From the entries below, return every line that includes the word "Yalitza".
[Materials provided]
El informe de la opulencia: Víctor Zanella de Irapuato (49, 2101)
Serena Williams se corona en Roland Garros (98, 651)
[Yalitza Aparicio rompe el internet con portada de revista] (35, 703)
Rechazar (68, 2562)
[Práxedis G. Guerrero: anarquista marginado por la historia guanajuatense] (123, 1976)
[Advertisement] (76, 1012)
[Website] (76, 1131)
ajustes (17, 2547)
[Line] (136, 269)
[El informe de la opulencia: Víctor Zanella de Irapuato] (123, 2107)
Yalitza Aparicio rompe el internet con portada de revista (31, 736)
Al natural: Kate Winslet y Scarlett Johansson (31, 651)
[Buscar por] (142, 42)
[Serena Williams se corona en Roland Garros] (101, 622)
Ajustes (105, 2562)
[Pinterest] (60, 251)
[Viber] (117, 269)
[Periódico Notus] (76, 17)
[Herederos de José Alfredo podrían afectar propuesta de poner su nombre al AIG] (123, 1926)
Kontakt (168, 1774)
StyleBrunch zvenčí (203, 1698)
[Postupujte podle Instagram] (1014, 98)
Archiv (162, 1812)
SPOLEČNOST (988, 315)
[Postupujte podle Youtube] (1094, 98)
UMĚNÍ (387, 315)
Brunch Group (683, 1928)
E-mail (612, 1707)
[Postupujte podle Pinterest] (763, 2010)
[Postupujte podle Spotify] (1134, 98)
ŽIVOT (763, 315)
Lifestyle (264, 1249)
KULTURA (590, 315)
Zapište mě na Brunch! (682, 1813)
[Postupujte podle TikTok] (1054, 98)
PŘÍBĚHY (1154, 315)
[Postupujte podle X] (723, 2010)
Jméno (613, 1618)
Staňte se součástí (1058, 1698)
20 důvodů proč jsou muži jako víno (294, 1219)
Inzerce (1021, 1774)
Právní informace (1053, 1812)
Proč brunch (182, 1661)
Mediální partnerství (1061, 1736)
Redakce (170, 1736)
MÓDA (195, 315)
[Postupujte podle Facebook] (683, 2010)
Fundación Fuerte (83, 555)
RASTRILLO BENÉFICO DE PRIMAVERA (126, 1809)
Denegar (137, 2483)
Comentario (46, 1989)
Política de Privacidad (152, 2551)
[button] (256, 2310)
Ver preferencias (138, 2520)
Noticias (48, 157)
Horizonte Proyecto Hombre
[/Materials provided]
▸ **Written solution**:
[Yalitza Aparicio rompe el internet con portada de revista] (35, 703)
Yalitza Aparicio rompe el internet con portada de revista (31, 736)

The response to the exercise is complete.